I implemented IPC between Excel (VBA) and another process on the same machine, both via a TCP connection as well as via Named Pipes.
In a quick performance test, I submitted a message than consisted of 26 bytes from client (Excel) to server (not Excel), and waited for the reply message from the other process (which consisted of 12 bytes in the example).
I executed this a ton of times in a loop and measured the average execution time.
With TCP on localhost (Windows 7, no fastpath), one "conversation" (request+reply) took around 300-350 microseconds. Especially sending data was quite slow (sending the 26 bytes took around 200microseconds via TCP).
With Named Pipes, one conversation took around 60 microseconds on average - so a LOT faster.
I'm not entirely sure why the difference was so large. The corporate environment I tested this in has a strict firewall, package inspections and what not, so I THINK this may have been caused as even the localhost-based TCP connection went through security measures significantly slowing it down, while named pipe ones likely did not.

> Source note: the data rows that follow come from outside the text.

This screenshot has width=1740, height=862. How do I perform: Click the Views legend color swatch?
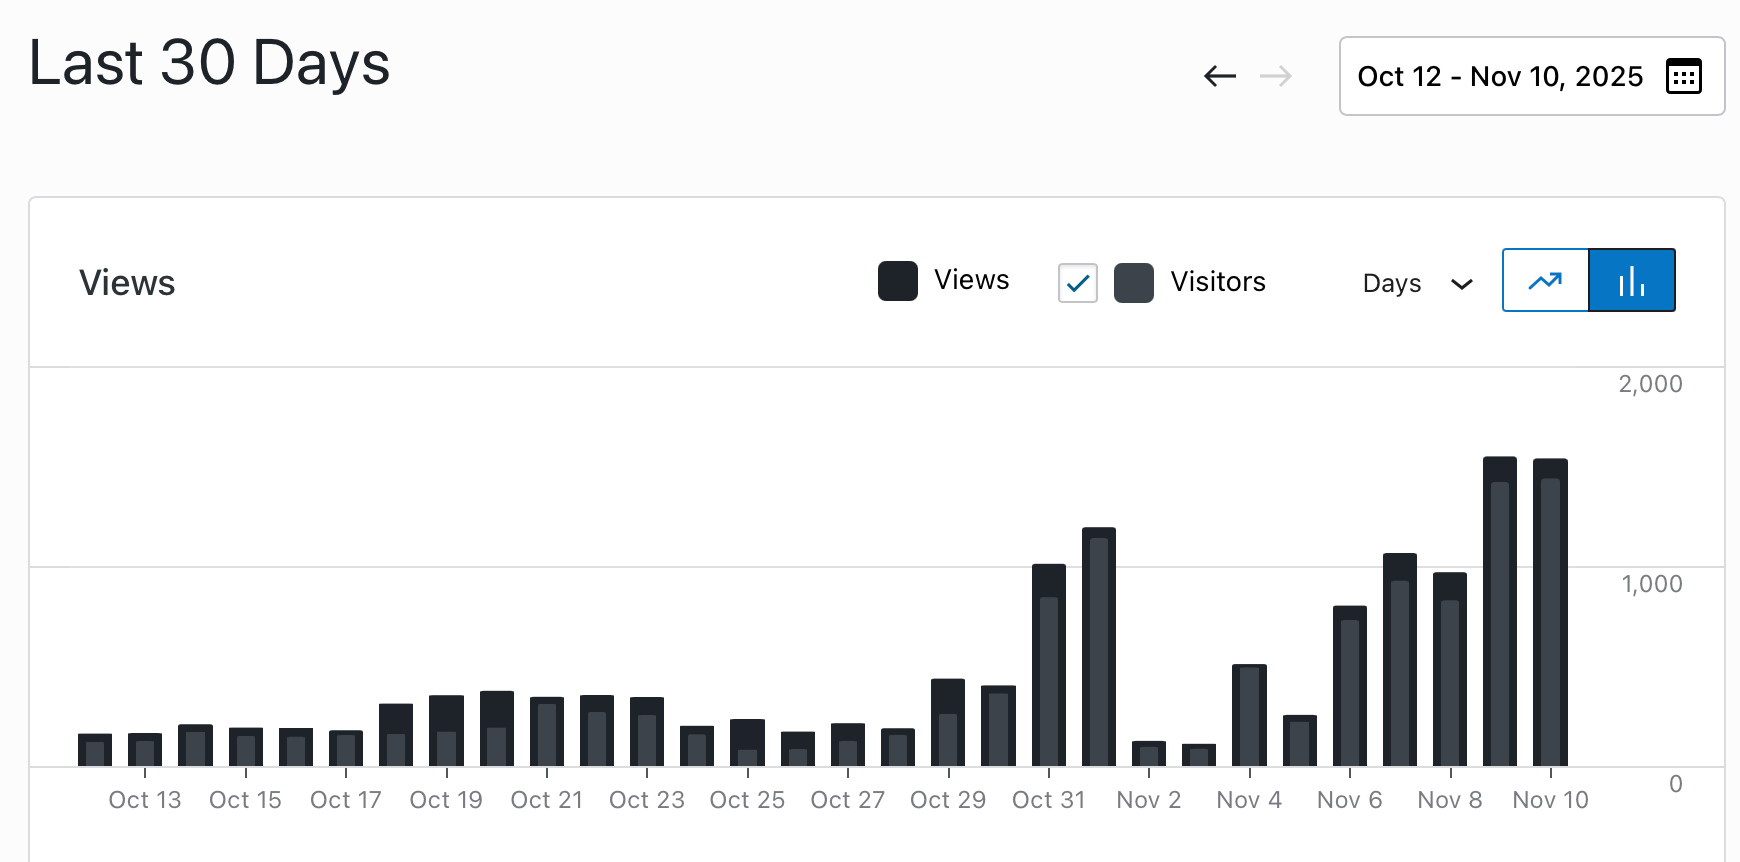[x=897, y=281]
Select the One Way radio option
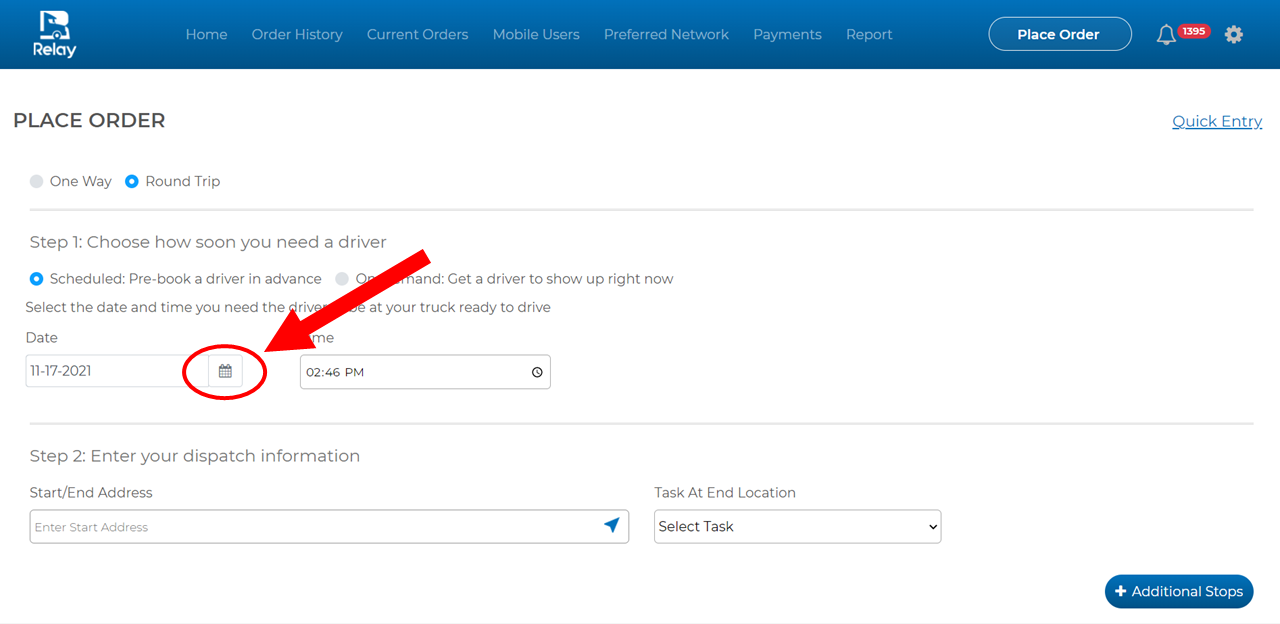1280x624 pixels. (x=37, y=181)
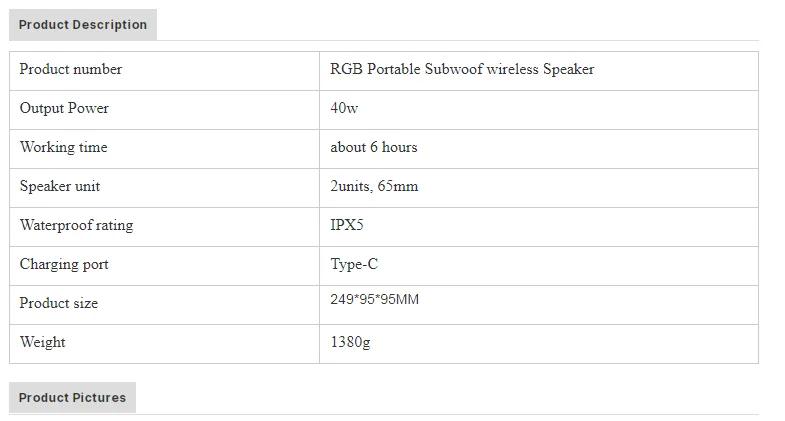Viewport: 785px width, 421px height.
Task: Select the Weight row label
Action: point(43,342)
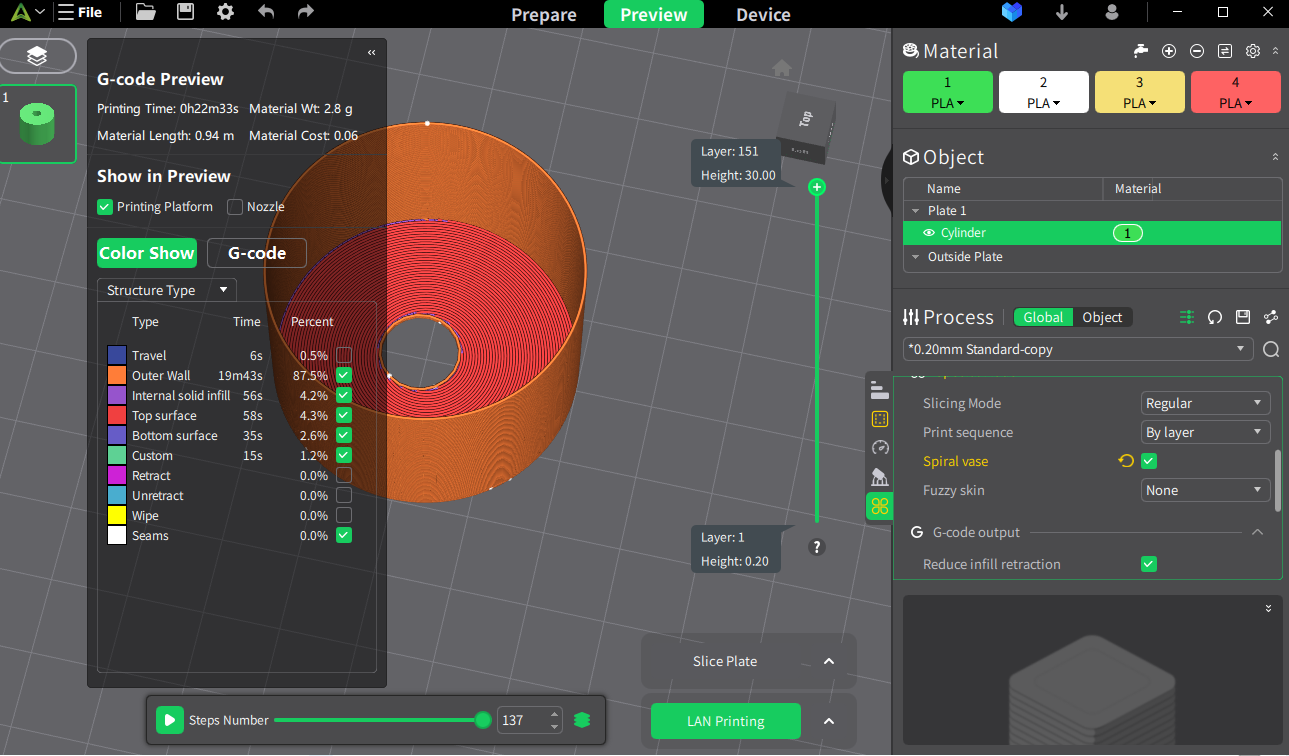
Task: Open Material settings gear icon
Action: (1252, 51)
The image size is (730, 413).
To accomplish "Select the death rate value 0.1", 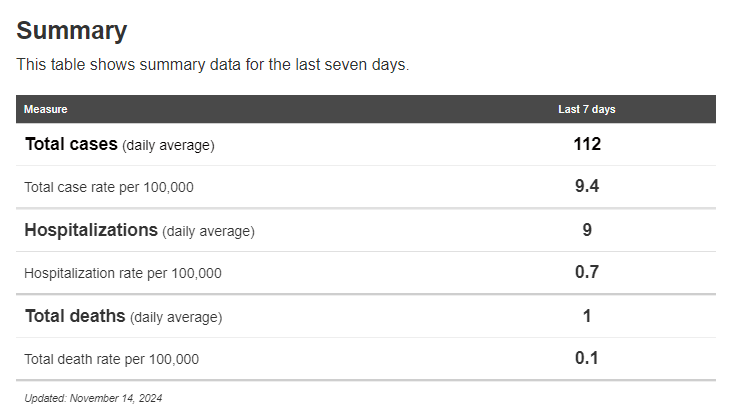I will tap(587, 358).
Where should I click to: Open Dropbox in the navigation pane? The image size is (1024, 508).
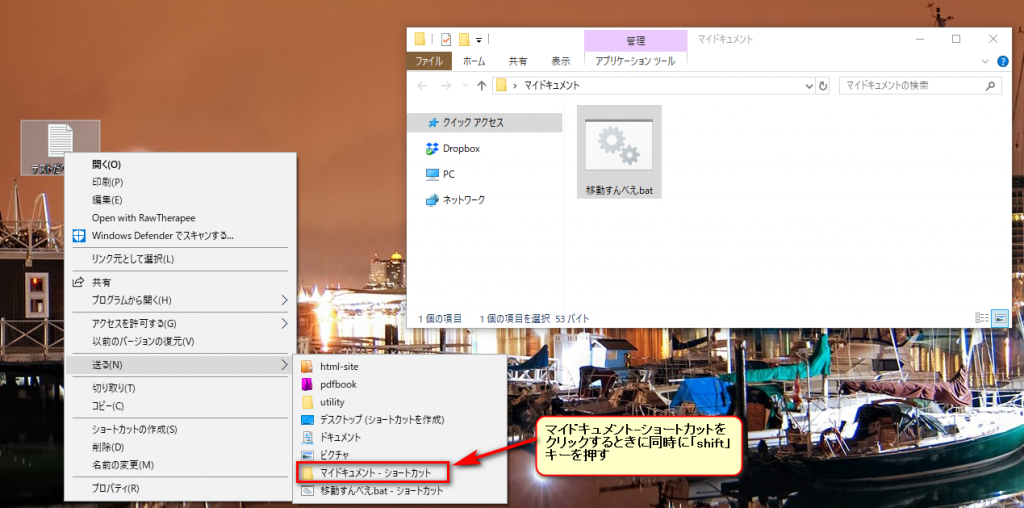pos(461,148)
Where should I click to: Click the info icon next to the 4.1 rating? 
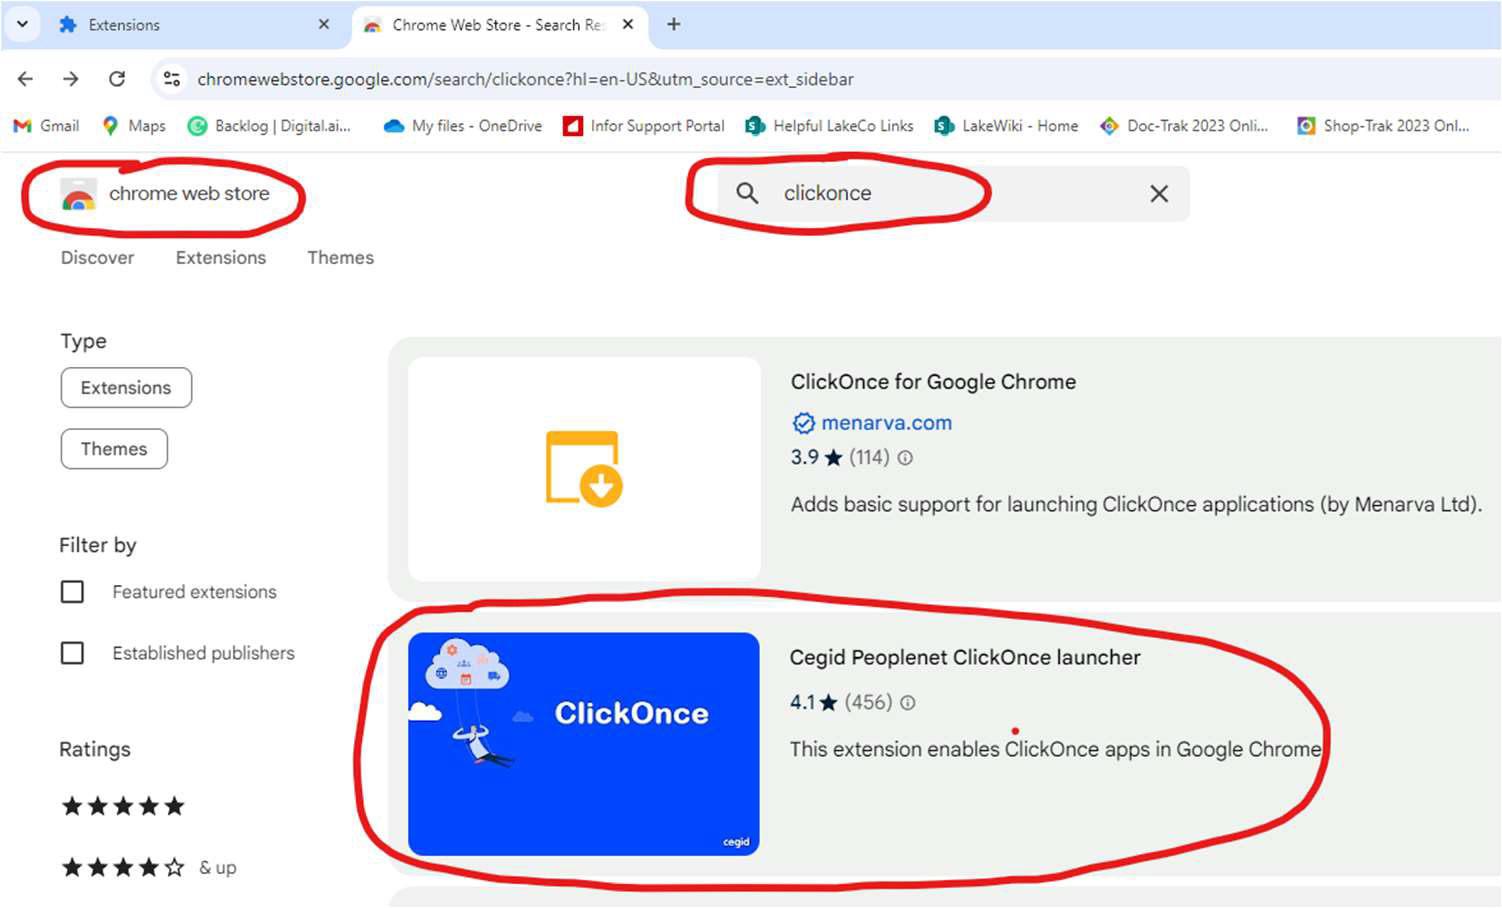tap(907, 703)
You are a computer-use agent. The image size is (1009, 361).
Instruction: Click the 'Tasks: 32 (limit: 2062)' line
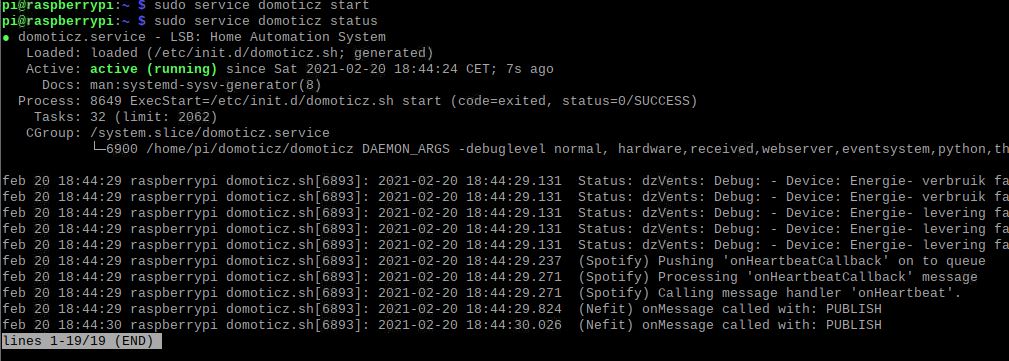point(125,117)
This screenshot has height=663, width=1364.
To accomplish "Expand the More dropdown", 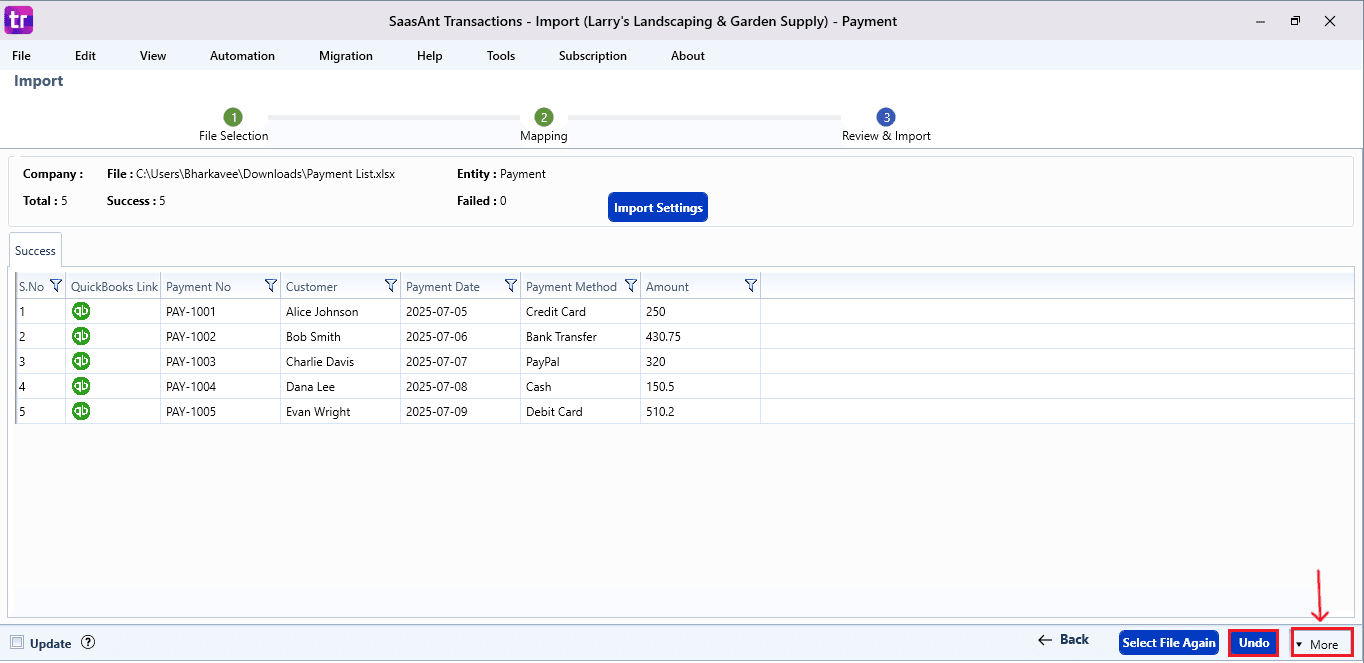I will 1321,643.
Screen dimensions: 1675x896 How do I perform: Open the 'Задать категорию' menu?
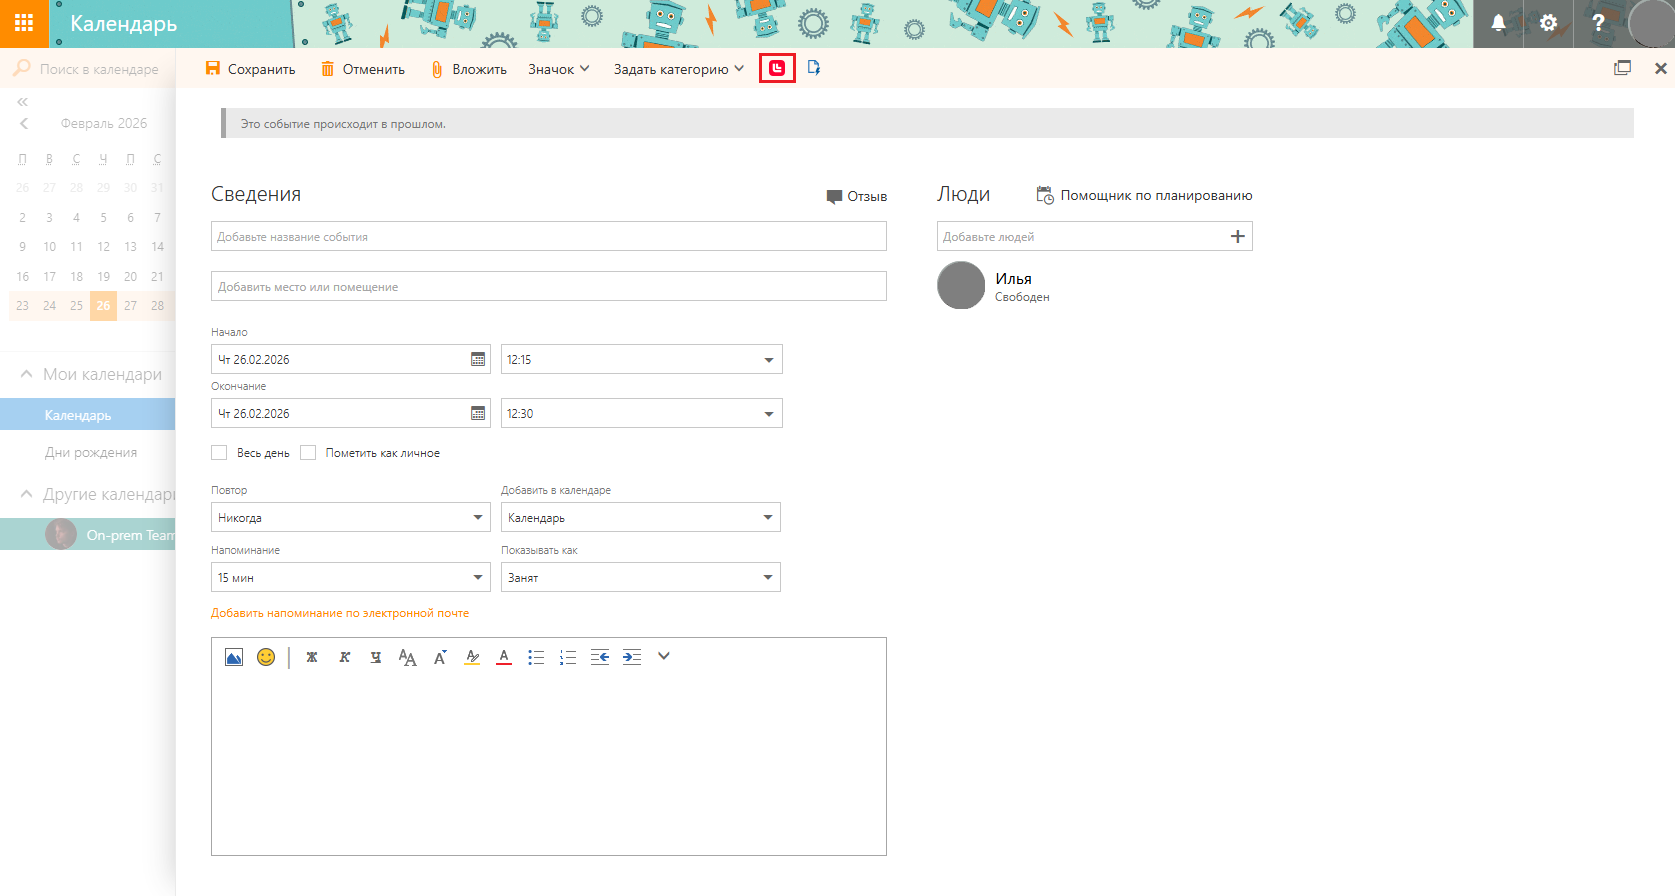tap(678, 69)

TL:DR: In my case, Named Pipes were around 5-6 times faster than TCP for small packages (have not tested with bigger ones yet)
回答4:
http://msdn.microsoft.com/en-us/library/aa178138(v=sql.80).aspx
Let me sum it up for you. If you are worried about performance then use TCP/IP. But if you have a really fast network and your not worried about performance then Named Pipes would be "neat" in that it might save you some code.
Not to mention, if you stick to TCP then you will have something that can be scaled, and even load balanced when the time comes.
Cheers,
回答5:
In the scenario you describe, the local TCP connections are very unlikely to be a bottleneck. It will introduce some overhead, of course, but this should be negligible unless your CPU is already running hot.
At a guess, if your server's CPU usage is normally below 50% or so (with the proxy in place) it isn't worth worrying about minimizing the overhead associated with the local TCP connections.
If CPU usage is regularly above 80% you should probably be doing some profiling. I'd start by comparing the CPU load (or, better still, the performance, if you can measure it meaningfully) when the proxy is in place to when it isn't. Unless the proxy is doing some complicated processing, the overhead associated with the extra TCP connections is probably a significant fraction of the total overhead introduced by the proxy, so that should give you at least an order-of-magnitude estimate of how much you'd gain by using a more efficient form of IPC.
回答6:
What is the reason to have a proxy on the SAME machine, just curious?
Anyway:
There are several methods for IPC, TCP/IP, named Pipes are comparable in speed and complexity. If you really want something that scales well and has almost no overhead: use shared memory. Best used in combination with a lock free algorithm for advancing the pointers (or use one buffer for each reader (the proxy/the service) and writer(the service/the proxy)).